WHAT THE EXERCISE ASKS: When you reach the line with "You are a computer-use agent. This" in the listing below, transcribe it and each line after it up to and including the line with "Click the Extraer", exactly and with nothing else.

###

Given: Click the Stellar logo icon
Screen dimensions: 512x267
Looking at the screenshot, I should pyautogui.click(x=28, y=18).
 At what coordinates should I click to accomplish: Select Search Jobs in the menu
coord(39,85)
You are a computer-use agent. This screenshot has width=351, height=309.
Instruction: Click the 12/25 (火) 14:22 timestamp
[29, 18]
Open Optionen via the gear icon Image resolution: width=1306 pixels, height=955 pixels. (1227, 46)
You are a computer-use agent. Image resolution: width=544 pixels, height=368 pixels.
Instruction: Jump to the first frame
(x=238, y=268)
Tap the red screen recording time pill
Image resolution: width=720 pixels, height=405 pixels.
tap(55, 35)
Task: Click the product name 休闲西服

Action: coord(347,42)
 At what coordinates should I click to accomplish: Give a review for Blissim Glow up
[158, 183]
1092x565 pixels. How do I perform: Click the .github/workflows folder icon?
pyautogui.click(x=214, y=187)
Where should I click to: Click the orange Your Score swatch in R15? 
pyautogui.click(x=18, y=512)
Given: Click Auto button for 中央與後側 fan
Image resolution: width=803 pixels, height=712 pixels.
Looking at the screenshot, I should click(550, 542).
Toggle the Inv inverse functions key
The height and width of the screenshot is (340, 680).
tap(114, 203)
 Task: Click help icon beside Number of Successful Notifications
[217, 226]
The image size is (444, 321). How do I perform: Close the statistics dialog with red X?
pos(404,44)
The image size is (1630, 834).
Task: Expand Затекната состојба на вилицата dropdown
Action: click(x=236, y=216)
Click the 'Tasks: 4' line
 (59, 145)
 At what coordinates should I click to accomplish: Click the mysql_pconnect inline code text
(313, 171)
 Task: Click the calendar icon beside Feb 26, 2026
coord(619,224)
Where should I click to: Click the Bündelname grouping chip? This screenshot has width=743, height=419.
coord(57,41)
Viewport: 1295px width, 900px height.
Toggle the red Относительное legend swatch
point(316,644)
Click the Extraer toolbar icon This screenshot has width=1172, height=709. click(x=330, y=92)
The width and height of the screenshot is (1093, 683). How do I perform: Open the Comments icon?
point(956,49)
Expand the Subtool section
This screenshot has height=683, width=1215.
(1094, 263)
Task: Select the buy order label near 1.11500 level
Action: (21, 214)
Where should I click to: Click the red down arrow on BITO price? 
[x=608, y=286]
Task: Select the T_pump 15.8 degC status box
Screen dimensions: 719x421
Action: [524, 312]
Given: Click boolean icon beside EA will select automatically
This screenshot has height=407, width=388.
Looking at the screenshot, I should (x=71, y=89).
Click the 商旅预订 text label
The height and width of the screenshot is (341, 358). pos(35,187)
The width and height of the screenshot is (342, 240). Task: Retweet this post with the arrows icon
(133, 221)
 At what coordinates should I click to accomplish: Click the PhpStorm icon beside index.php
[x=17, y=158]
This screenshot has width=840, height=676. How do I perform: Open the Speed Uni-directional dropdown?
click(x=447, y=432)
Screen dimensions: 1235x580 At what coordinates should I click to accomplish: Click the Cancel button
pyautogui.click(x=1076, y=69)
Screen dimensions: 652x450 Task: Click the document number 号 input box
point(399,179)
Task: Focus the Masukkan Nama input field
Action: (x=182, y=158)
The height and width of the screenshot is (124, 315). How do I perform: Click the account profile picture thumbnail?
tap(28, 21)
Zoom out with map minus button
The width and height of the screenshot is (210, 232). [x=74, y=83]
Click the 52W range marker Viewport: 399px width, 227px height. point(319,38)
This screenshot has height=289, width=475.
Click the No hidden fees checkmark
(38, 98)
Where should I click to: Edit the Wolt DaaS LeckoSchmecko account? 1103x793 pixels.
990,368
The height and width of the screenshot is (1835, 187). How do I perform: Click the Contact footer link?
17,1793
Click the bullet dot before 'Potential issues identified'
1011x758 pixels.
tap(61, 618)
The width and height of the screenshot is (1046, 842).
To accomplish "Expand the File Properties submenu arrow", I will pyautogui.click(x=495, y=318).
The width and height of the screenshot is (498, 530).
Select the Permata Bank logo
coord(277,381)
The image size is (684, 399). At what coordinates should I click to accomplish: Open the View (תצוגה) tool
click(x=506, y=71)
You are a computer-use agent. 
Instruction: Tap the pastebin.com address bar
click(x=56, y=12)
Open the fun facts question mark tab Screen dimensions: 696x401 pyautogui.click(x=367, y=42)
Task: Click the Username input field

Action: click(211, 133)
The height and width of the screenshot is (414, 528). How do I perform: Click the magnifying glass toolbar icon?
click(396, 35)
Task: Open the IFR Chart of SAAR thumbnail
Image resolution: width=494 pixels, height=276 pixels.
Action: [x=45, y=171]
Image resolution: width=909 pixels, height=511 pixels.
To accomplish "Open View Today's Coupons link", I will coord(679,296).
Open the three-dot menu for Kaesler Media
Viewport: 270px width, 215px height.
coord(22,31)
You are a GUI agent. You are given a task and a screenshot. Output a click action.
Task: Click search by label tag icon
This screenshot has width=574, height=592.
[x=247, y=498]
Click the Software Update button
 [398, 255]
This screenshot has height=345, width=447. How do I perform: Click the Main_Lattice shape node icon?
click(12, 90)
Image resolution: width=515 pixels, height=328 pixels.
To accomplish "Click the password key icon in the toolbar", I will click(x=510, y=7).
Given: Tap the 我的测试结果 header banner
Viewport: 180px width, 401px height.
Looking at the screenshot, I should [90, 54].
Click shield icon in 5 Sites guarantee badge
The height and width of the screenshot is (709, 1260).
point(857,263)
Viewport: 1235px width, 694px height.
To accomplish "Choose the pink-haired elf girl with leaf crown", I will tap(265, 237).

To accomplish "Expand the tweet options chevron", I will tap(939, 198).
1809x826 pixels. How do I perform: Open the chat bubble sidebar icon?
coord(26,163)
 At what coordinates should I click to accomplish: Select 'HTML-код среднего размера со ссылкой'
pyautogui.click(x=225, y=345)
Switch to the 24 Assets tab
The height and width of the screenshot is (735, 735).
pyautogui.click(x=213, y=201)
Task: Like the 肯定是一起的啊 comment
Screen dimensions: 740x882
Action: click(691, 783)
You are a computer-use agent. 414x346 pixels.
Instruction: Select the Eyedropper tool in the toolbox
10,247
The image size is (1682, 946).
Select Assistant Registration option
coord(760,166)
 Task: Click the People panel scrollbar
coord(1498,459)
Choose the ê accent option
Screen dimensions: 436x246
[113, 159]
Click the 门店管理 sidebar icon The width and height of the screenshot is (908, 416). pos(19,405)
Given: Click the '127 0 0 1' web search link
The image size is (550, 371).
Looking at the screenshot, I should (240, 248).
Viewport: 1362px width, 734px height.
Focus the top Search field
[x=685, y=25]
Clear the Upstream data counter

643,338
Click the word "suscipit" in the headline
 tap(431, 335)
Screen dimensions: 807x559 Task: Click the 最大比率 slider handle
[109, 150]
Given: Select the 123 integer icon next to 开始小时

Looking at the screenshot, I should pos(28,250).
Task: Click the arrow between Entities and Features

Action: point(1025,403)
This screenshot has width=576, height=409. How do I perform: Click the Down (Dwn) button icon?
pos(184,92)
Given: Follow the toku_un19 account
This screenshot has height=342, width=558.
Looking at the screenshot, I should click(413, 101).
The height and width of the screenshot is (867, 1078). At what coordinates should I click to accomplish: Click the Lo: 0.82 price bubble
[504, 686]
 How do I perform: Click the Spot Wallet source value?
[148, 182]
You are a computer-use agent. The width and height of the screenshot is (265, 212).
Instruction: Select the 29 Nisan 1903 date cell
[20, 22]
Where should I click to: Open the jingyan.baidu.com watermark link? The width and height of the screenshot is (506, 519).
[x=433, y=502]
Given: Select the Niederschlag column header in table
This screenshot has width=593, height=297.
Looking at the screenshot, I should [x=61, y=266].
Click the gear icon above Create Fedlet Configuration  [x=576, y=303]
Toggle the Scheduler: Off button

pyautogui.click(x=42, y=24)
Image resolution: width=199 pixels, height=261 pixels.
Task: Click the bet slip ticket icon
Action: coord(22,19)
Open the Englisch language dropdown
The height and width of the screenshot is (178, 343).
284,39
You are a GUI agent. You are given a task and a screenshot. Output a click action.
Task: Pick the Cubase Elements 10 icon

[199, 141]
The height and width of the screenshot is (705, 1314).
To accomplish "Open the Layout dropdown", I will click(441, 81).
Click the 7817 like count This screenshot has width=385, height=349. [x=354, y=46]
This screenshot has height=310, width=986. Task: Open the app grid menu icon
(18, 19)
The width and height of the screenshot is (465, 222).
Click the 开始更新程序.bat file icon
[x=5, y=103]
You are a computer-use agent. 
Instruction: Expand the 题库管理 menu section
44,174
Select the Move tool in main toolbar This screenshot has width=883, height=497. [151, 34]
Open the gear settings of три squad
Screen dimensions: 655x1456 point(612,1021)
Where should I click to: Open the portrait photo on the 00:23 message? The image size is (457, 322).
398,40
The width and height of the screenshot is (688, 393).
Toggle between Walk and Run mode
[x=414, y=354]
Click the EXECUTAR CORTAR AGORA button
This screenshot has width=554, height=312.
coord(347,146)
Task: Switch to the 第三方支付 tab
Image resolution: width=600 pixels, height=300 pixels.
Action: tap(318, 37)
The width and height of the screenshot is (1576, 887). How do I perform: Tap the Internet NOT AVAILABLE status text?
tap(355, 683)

###

RESPONSE AREA:
You are a computer-use agent. This screenshot has width=351, height=309.
Instruction: Click the 12/25 (火) 14:22 timestamp
[29, 18]
Open Optionen via the gear icon Image resolution: width=1306 pixels, height=955 pixels. (1227, 46)
You are a computer-use agent. Image resolution: width=544 pixels, height=368 pixels.
Instruction: Jump to the first frame
(x=238, y=268)
Tap the red screen recording time pill
Image resolution: width=720 pixels, height=405 pixels.
tap(55, 35)
Task: Click the product name 休闲西服

Action: coord(347,42)
 At what coordinates should I click to accomplish: Give a review for Blissim Glow up
[158, 183]
1092x565 pixels. How do I perform: Click the .github/workflows folder icon?
pyautogui.click(x=214, y=187)
Where should I click to: Click the orange Your Score swatch in R15? 
pyautogui.click(x=18, y=512)
Given: Click Auto button for 中央與後側 fan
Image resolution: width=803 pixels, height=712 pixels.
Looking at the screenshot, I should click(550, 542).
Toggle the Inv inverse functions key
The height and width of the screenshot is (340, 680).
tap(114, 203)
 Task: Click help icon beside Number of Successful Notifications
[217, 226]
The image size is (444, 321). How do I perform: Close the statistics dialog with red X?
pos(404,44)
The image size is (1630, 834).
Task: Expand Затекната состојба на вилицата dropdown
Action: click(x=236, y=216)
Click the 'Tasks: 4' line
 (59, 145)
 At what coordinates should I click to accomplish: Click the mysql_pconnect inline code text
(313, 171)
 Task: Click the calendar icon beside Feb 26, 2026
coord(619,224)
Where should I click to: Click the Bündelname grouping chip? This screenshot has width=743, height=419.
coord(57,41)
Viewport: 1295px width, 900px height.
Toggle the red Относительное legend swatch
point(316,644)
Click the Extraer toolbar icon This screenshot has width=1172, height=709. click(x=330, y=92)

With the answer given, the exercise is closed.